The Preacher does make some observations concerning God though. First, he says that God has set the hearts of man on eternity, yet no one can fully comprehend it. Man has always yearned to understand what is beyond the temporal existence he lives in. Second, he notes that the best thing for men to do is be happy and do that which is good. Man should enjoy the fruits of his labor; this is a gift from God. And third, he says that everything that God does endures, and nothing can be added or taken away from this. God’s work in its totality is complete and infinite. The Preacher says this is so that man might fear God. The contrast between the finality and finitude of the experience of man and the eternalness and infinitude of God stand in stark contrast to one another. The Preacher in all his endeavors could still not obtain or grasp what it is like to be like God in these regard, and all his pursuits left him empty

The yearning for eternity can only be satisfied with one thing: God. When Jesus came to earth, he came as a man to break the cycle of death so that man might be free of it. Jesus died, but he did not stay dead. He resurrected from the dead. He also came to disrupt the cycle the Preacher describes in other ways. In the end, there will be no more pain, no more suffering, no more tears (Revelation 21:4). All that stands in contrast to what men desire from eternity will be satisfied in Jesus. When Jesus says he came to that men may have life, and have it abundantly (John 10:10). God has set the hearts of man on eternity to that they would fear him – that is trust him. The provision that God made to satisfy this is Jesus, who was God in the flesh. There can be no greater satisfaction than that which comes from the maker of the universe!

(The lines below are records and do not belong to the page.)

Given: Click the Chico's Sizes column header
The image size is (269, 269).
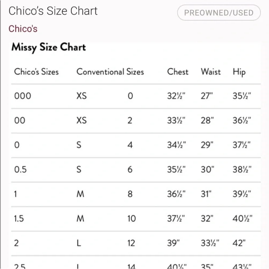Looking at the screenshot, I should (x=36, y=72).
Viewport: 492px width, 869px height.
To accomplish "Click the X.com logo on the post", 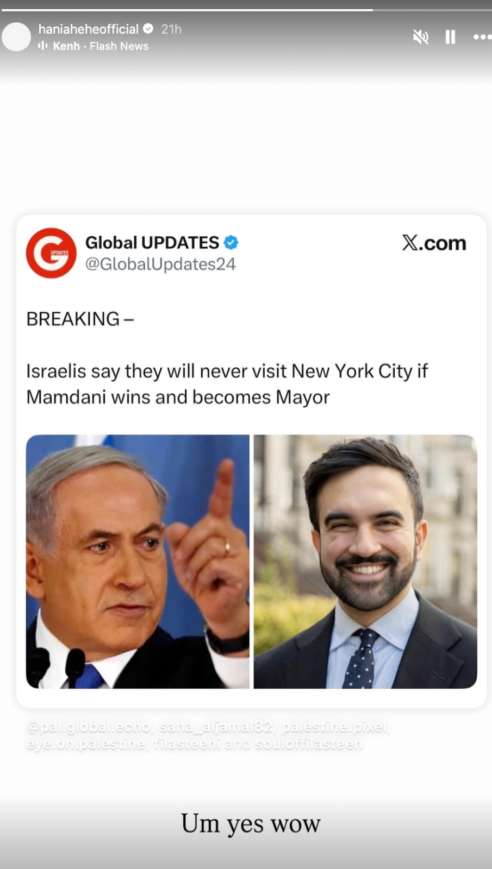I will (x=434, y=243).
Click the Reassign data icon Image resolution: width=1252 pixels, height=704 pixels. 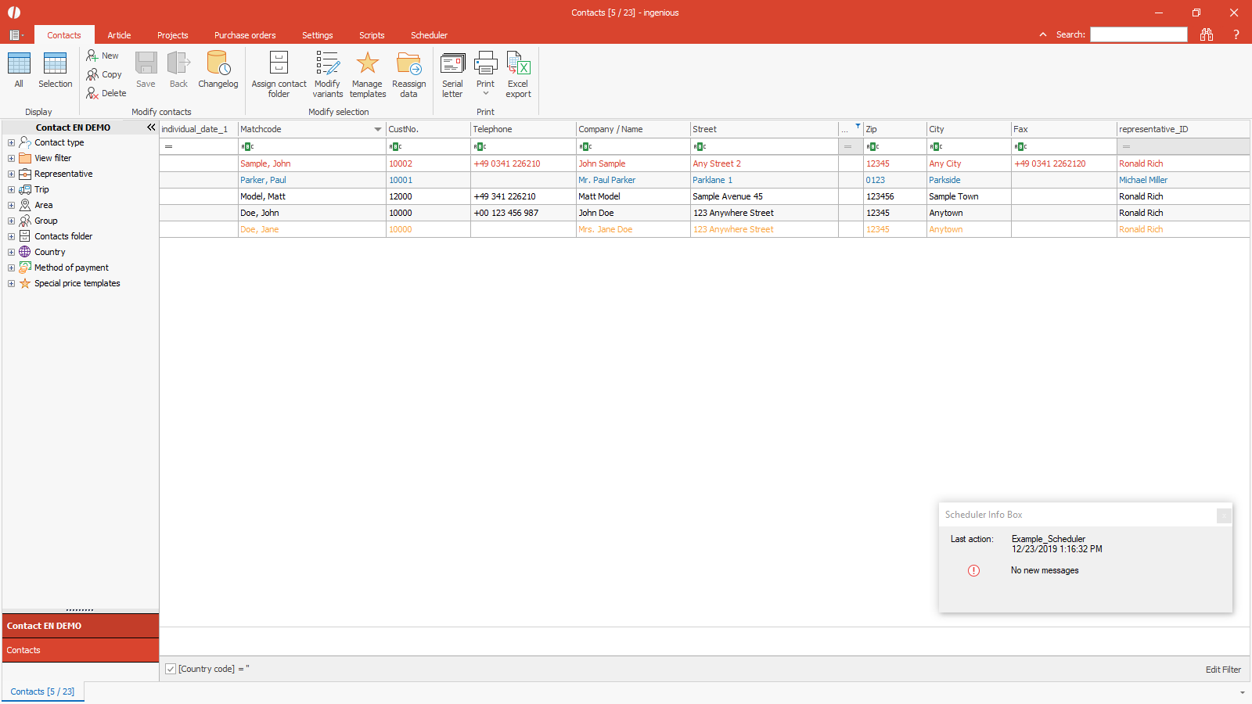[x=408, y=64]
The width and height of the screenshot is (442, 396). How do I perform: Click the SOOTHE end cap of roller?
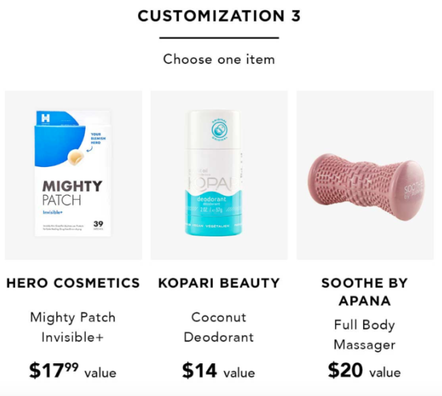coord(413,190)
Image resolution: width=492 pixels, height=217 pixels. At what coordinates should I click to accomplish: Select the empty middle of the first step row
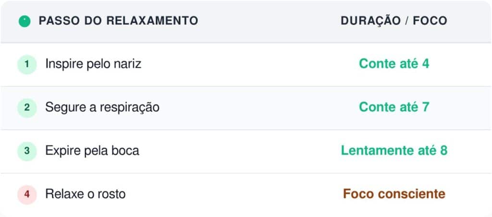pyautogui.click(x=240, y=64)
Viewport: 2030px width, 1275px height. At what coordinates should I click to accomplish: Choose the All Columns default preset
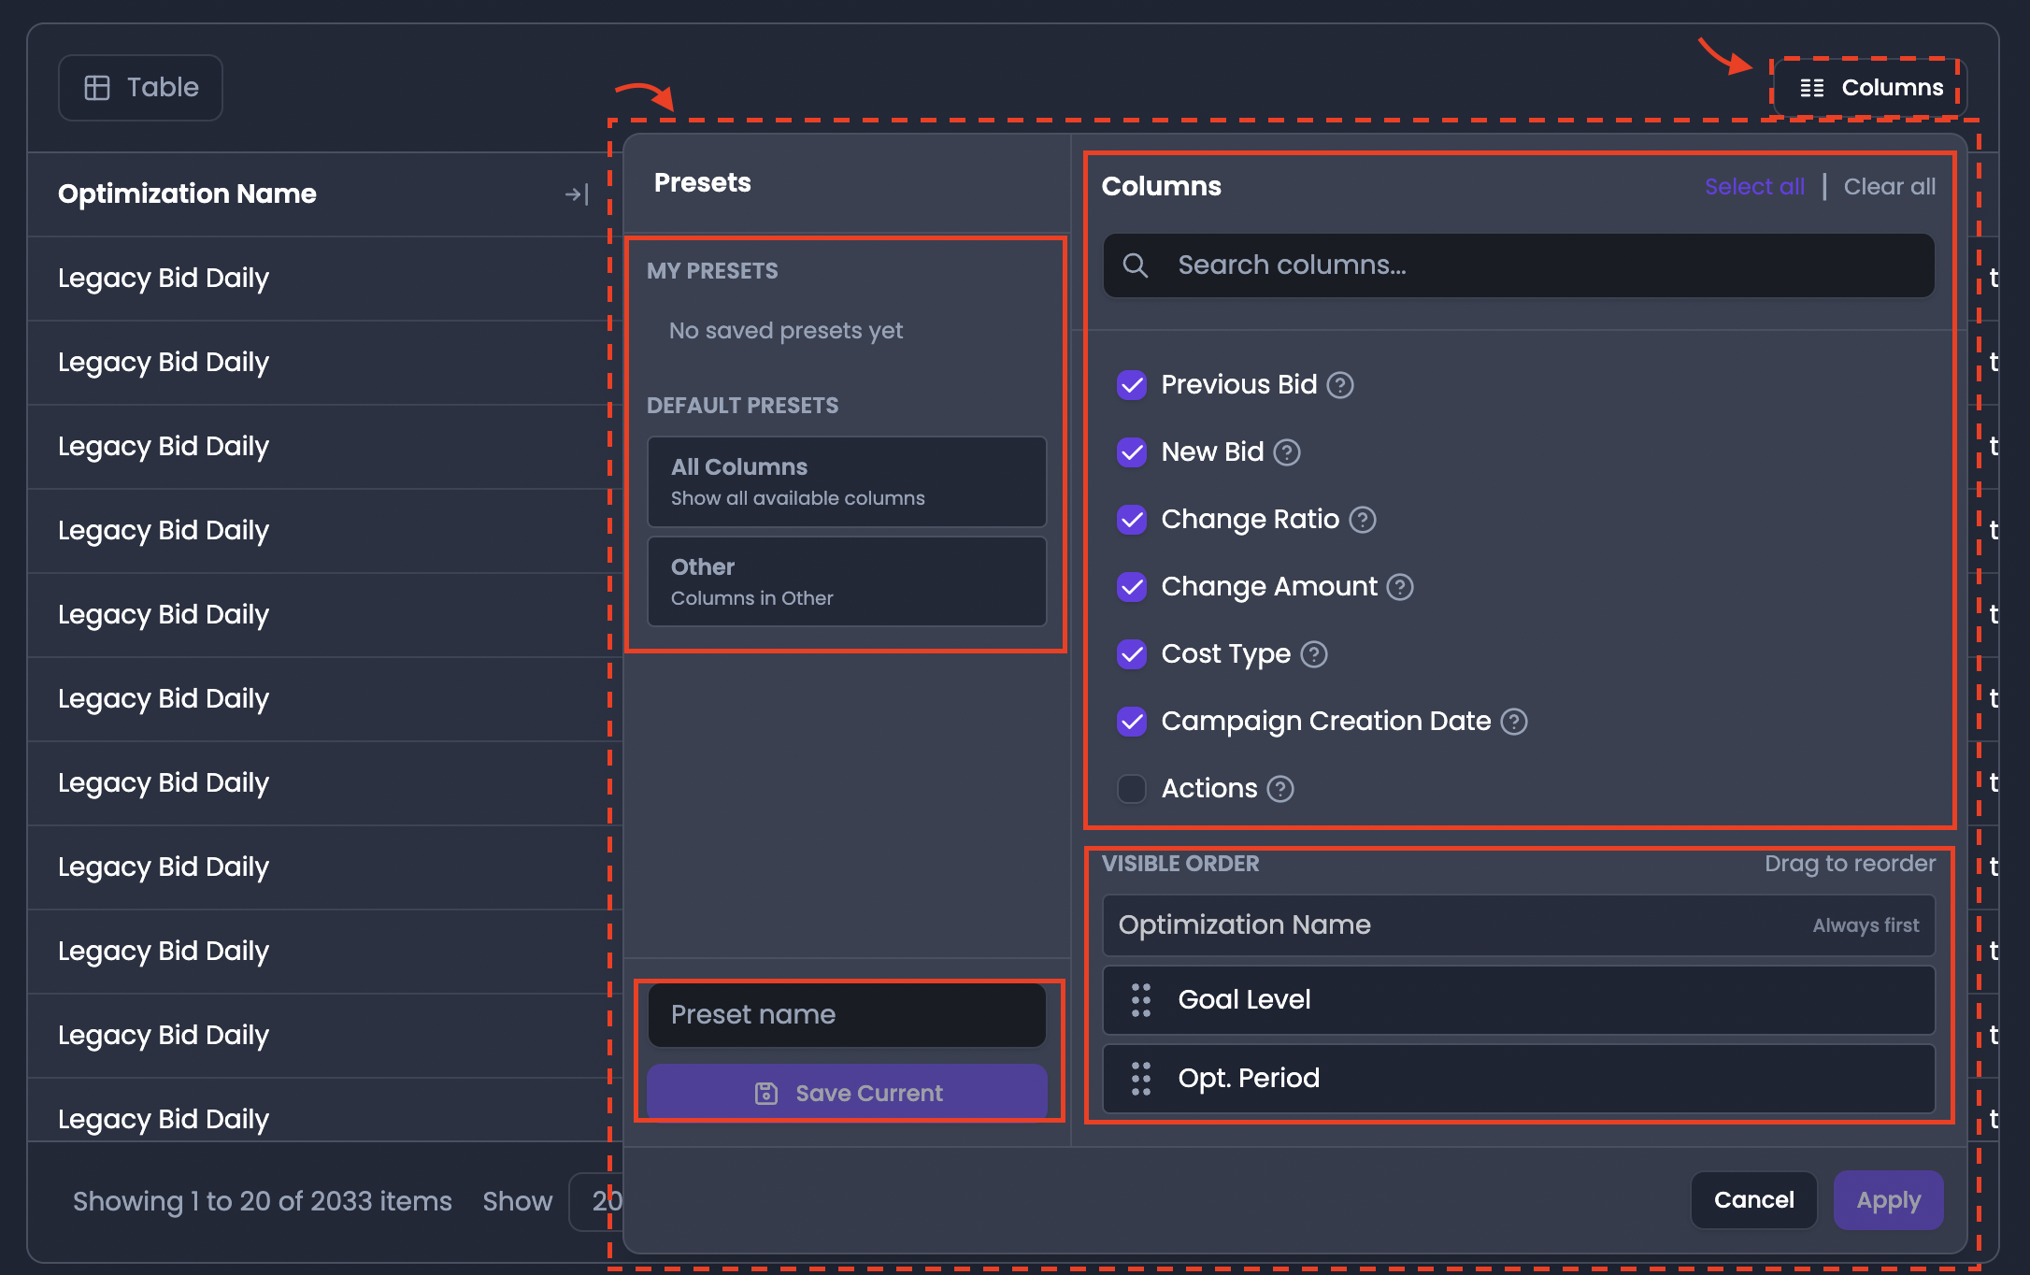coord(847,481)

Lord, my heart yearns for eternity. My heart yearns for you!

Ecclesiastes 2:12-17: God Doesn’t Pity The Fool

Read: Ecclesiastes 2:12-17

The “Preacher” in Ecclesiastes does indeed believe that it is better to be a wise than to be fool. He uses the analogy of walking around. When one walks around in the light he or she sees where he is going while the one who walks around the darkness trips over everything and runs into objects. The wise man is the one who walks in the light and the fool is the one who walks around in the dark. But the Preacher says, nevertheless, that the fate of both types of people is the same: they die. He sees this as vanity and empty of meaning. Also at the end of the day, no one remembers the wise man any more than one remembers the fool. Because of the fate of death, the Preacher hated life.

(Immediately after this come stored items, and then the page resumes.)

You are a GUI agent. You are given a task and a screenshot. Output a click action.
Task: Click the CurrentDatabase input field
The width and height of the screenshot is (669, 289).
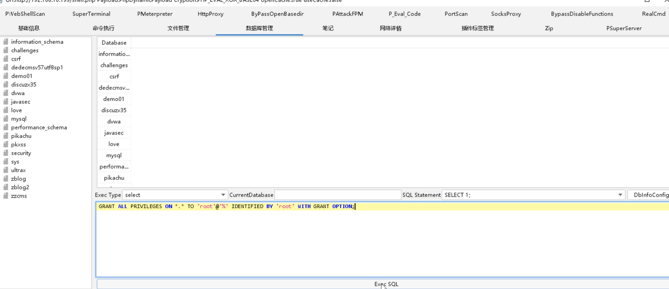337,195
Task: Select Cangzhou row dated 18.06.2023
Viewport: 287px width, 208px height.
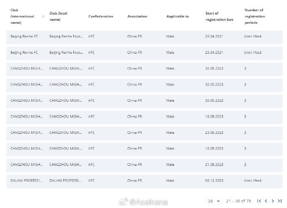Action: (27, 117)
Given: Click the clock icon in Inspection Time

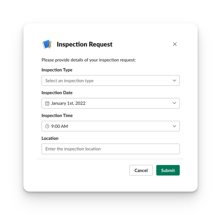Looking at the screenshot, I should click(47, 126).

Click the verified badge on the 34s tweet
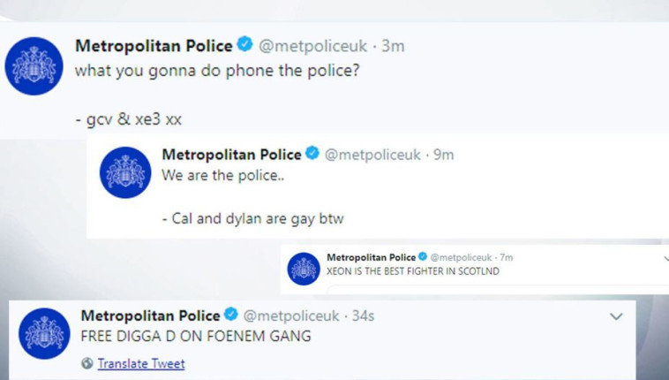231,315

What is apparent though, is the Preacher did not consider was the prospect of eternal life. Eternal life comes from having faith, and this is counted to one as righteousness (Romans 4:5, John 3:16, 36). Jesus himself compares the wise man to the fool in Matthew 7:24-27. Jesus says that the one who hears his words is like one who builds his house on a rock such that when rain and floods come, the house stands. But the fool builds his house on the sand, so when the rain and flood comes, it washes the house falls. Those who hear Jesus’ words and put them into practice are like the one who builds his house on the rock. Jesus taught many things, and eternal life was among them. Faith in Jesus is the beginning, just as fear of the Lord is the beginning of wisdom.

People do not have to be as the Preacher in Ecclesiastes and hate life because of the similar fates between the wise man the fool. One would be wise to consider Jesus’ words concerning eternal life. At the end of days, the Lord will resurrect everyone, but the fools who rejected Jesus will not be pitied, rather will be condemned and the wise man who listened to Jesus will not be condemned. The Lord will not forget those who have faith. He has written their names in the Lambs book of Life (Revelation 20:15). Christians can rest assured they are not among the fools, but among the wise. While some men are wise in their own eyes (Proverbs 26:12), it is God who is the ultimate judge of all things, and it would be best in any case to be wise according to God’s standards than one’s own (Proverbs 3:7)!

Lord, help me to be wise by listening to and obeying your teachings!